Quand les missions servaient de prétexte à l’expansion des margraves saxons aux dépens des Slaves Polabes vaincus par Otton Ier (962-973), Mieszko sut comprendre et exploiter les avantages d’une conversion librement choisie. Pour mieux éviter une ingérence allemande, il se tourna vers la Bohême chrétienne et slave ; en épousant la princesse Dobrawa, il scella, en 965, son alliance avec la dynastie tchèque des Přemyslides, qui le patronna auprès de Rome. Il se fit baptiser avec sa cour en 966. Il traita aussitôt avec Otton Ier et devint l’« ami de l’empereur », heureux de s’assurer son concours contre les Vélètes païens. Pour convertir son peuple, Mieszko obtient, en 968, l’organisation d’une mission indépendante de l’Église saxonne : l’évêché de Poznań, qui engloba tout le duché de Pologne, fut directement soumis à l’autorité du Saint-Siège.

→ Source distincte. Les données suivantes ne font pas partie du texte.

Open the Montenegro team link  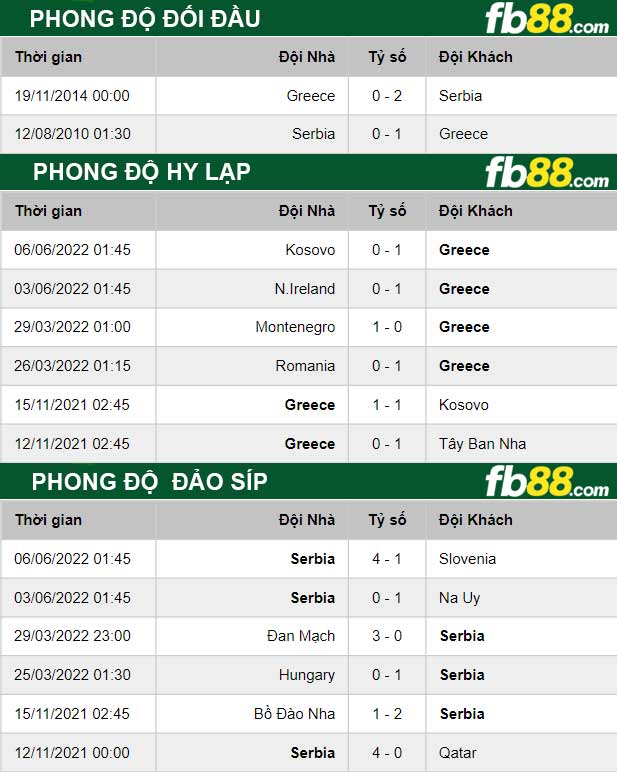[295, 327]
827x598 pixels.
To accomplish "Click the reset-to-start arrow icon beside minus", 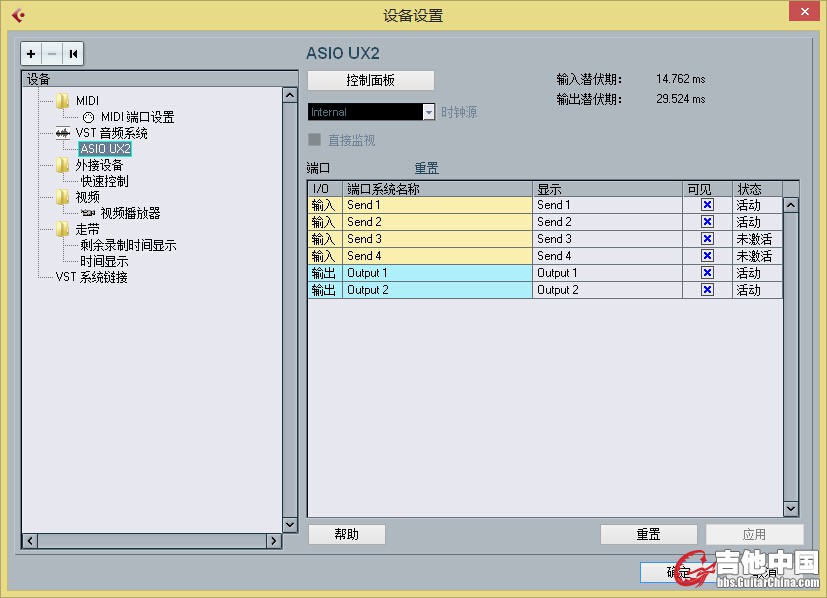I will 73,53.
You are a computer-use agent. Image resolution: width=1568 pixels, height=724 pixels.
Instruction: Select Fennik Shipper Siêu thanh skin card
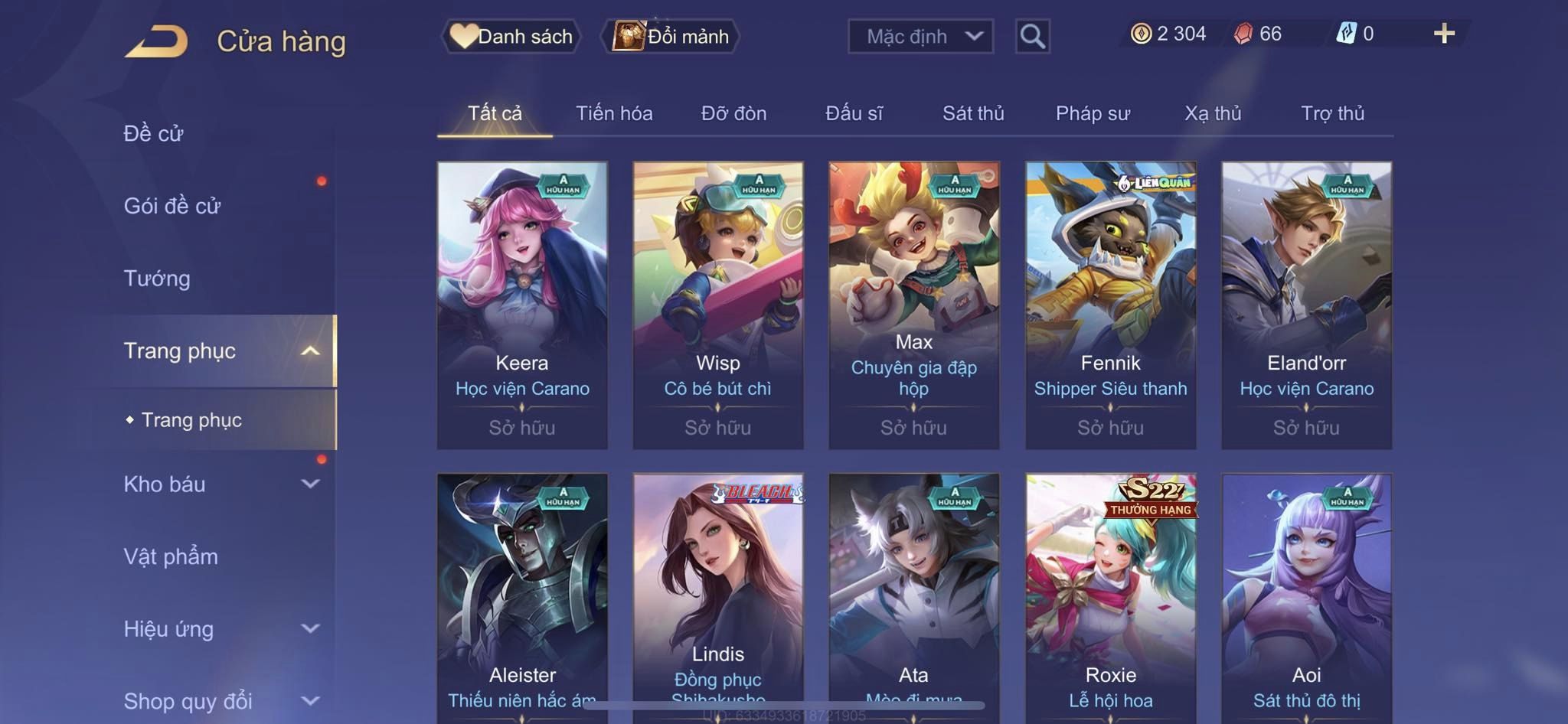point(1110,305)
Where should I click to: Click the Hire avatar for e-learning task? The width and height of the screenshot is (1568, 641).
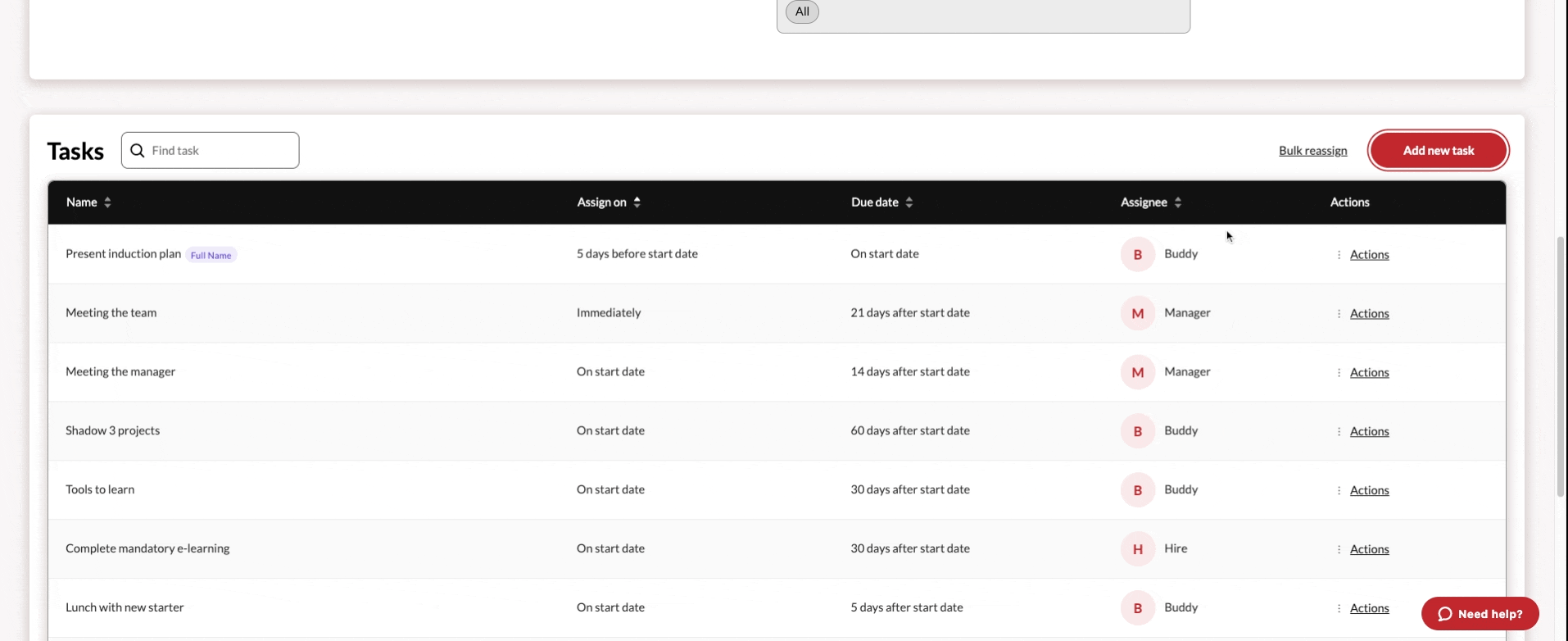(x=1137, y=549)
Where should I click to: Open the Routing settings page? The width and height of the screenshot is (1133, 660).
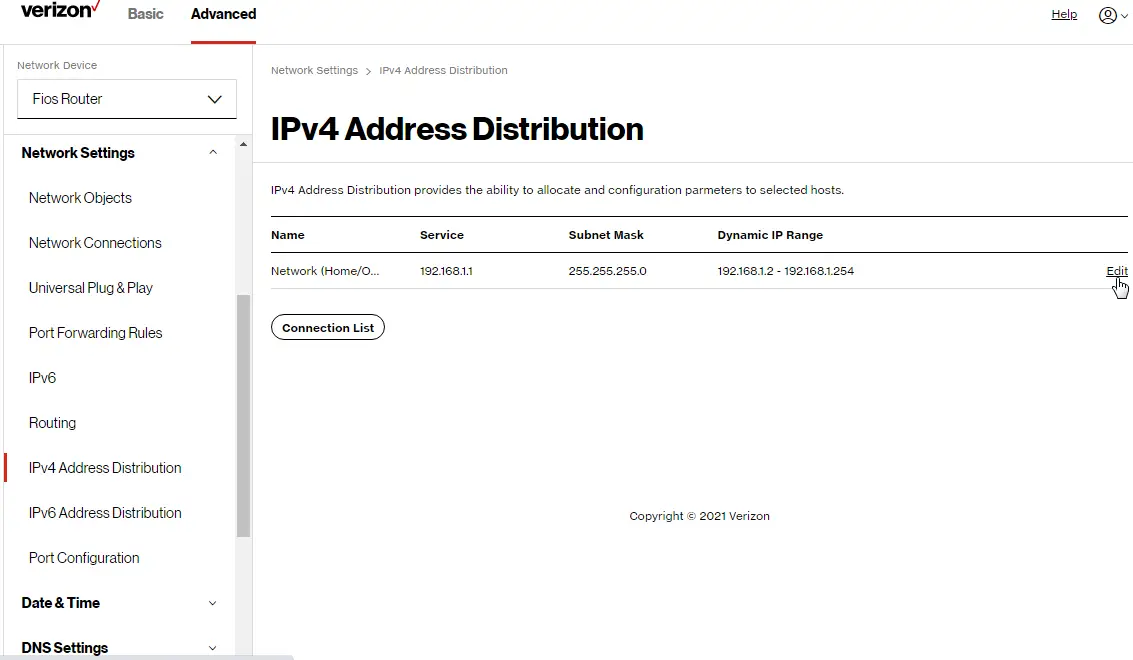(52, 422)
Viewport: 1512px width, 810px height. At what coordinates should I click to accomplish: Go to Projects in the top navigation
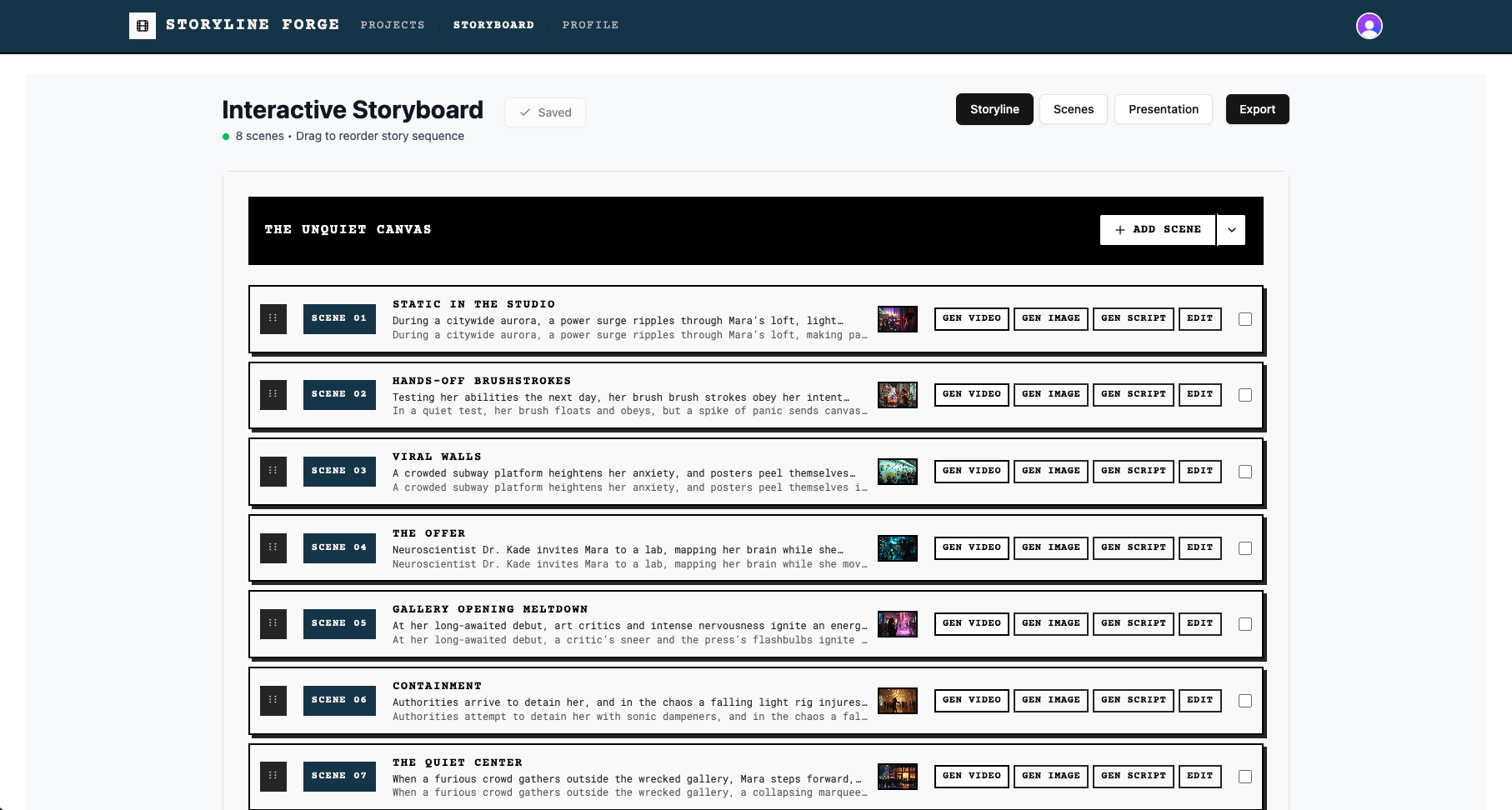pyautogui.click(x=393, y=25)
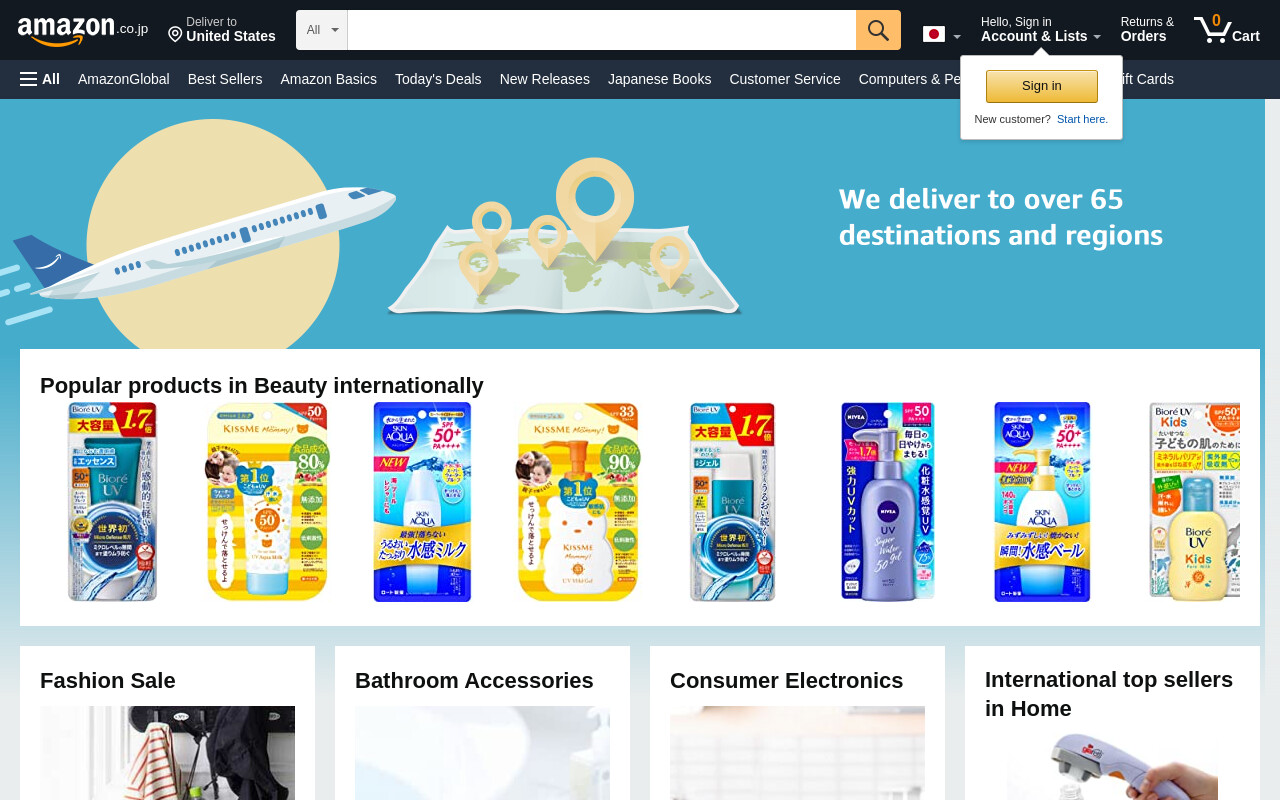Image resolution: width=1280 pixels, height=800 pixels.
Task: Click the Deliver to location pin
Action: point(175,35)
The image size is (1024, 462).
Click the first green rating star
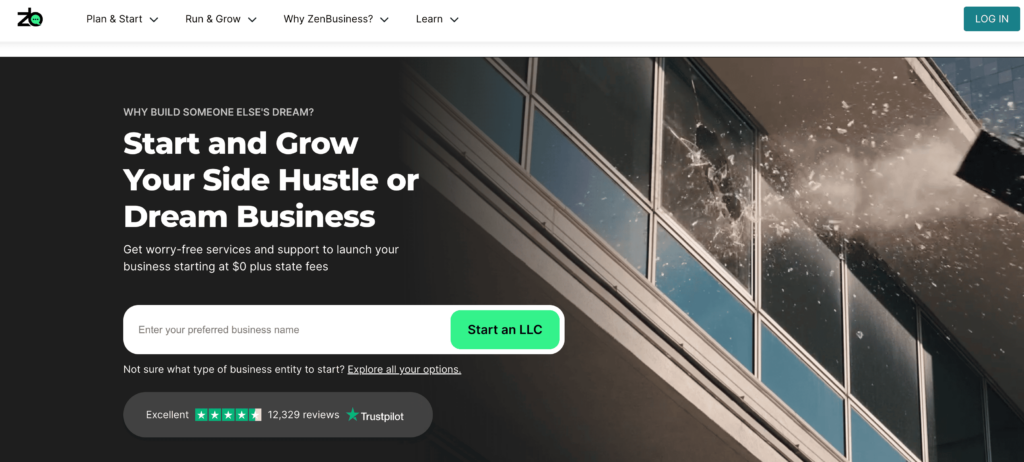click(x=201, y=414)
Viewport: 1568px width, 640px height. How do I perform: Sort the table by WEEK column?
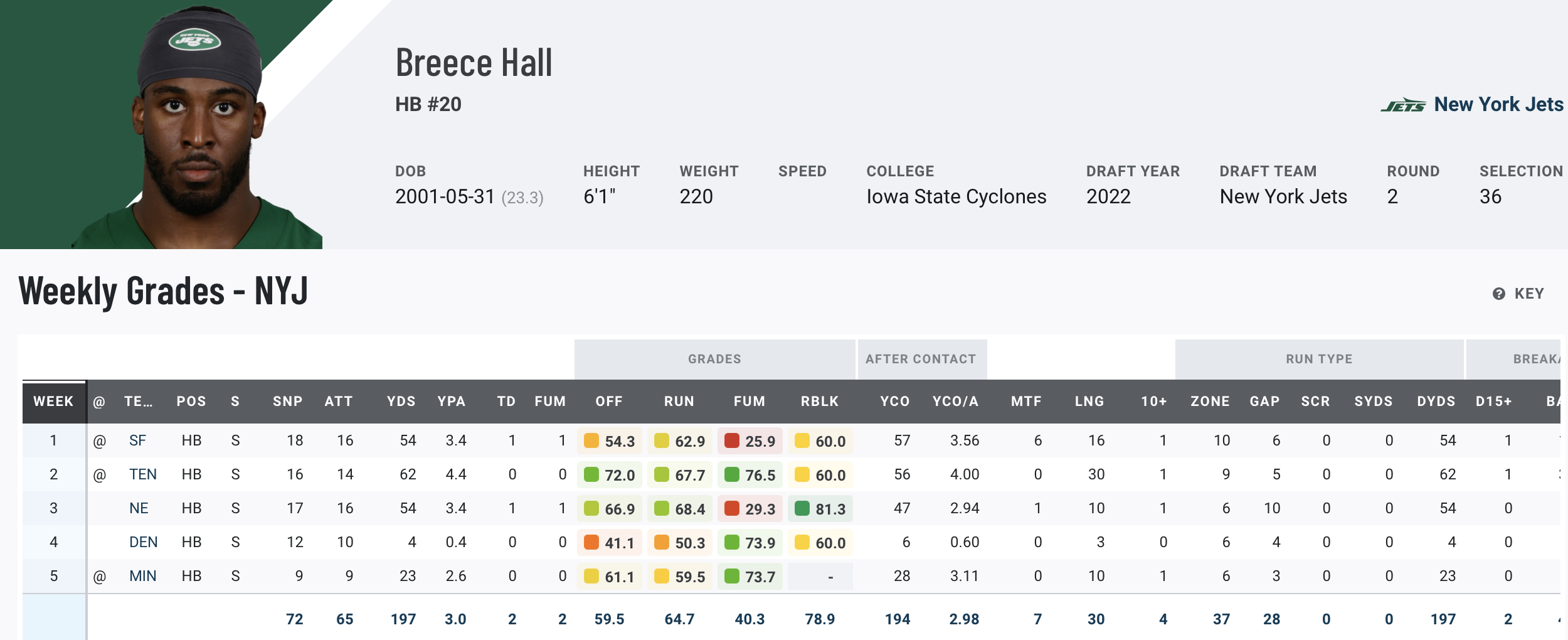[53, 402]
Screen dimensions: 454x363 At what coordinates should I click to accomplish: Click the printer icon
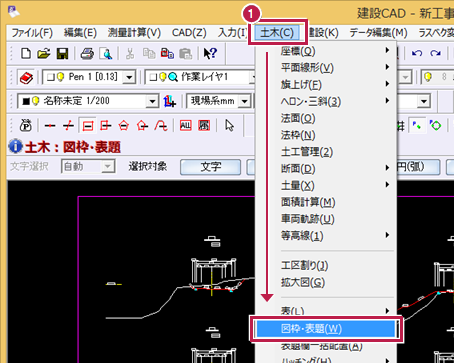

Aux côtés de l’évêque Jordan († 984), venu du Saint Empire, le clergé de Bohême participa à l’évangélisation de la Pologne, qu’il dota d’une terminologie liturgique forgée sur le modèle tchèque. La jeune Église entreprit d’initier la Pologne à l’héritage culturel de l’Occident chrétien et fournit à Mieszko des modèles d’organisation et des auxiliaires versés dans l’art d’administrer pour structurer l’État qu’il ne cessait d’étendre.


Les premières frontières de la Pologne

Un tribut versé pour les terres conquises assura à Mieszko la neutralité de l’Empire dans la nouvelle guerre entreprise, avec l’aide tchèque, contre les Vélètes. Il leur enleva en 967 l’embouchure de l’Odra : son État accédait au commerce baltique par les ports actifs de la Poméranie occidentale (Szczecin). En 972, il sauva sa conquête de la convoitise du margrave Hodon (victoire de Cedynia). Soucieux d’affermir sa position vis-à-vis de l’Allemagne, il resta très prudent à l’égard d’Otton Ier, mais intervint après sa mort dans les querelles dynastiques de l’Empire, bonne occasion pour ne plus verser le tribut. En 979, il arrêta sur l’Odra une expédition punitive conduite par Otton II (973-983). La grande insurrection des Vélètes (983), qu’il avait intérêt à mater avec les Saxons, le détermina sans doute à se rallier au jeune Otton III et à établir des rapports amicaux avec le Conseil de régence. Mieszko noua des relations avec les pays scandinaves maîtres de la Baltique : sa fille Sventoslava allait être la mère de Knud* le Grand. L’alliance tchèque, compromise par la mort de Dobrawa (977) et son second mariage avec l’Allemande Oda (979), ne servait plus ses intérêts. Il s’appuya sur l’Empire pour disputer à la Bohême la Silésie et la Petite Pologne (Cracovie) : il annexa ces régions vers 989. Mais, engagé à l’ouest, il avait laissé Vladimir de Kiev (980-1015) conquérir les places fortes du haut Bug et Przemyśl aux confins de cette nouvelle Pologne (981). Tel quel, bien établi sur les bassins de l’Odra et de la Vistule, son État s’étendait de la Baltique aux Carpates.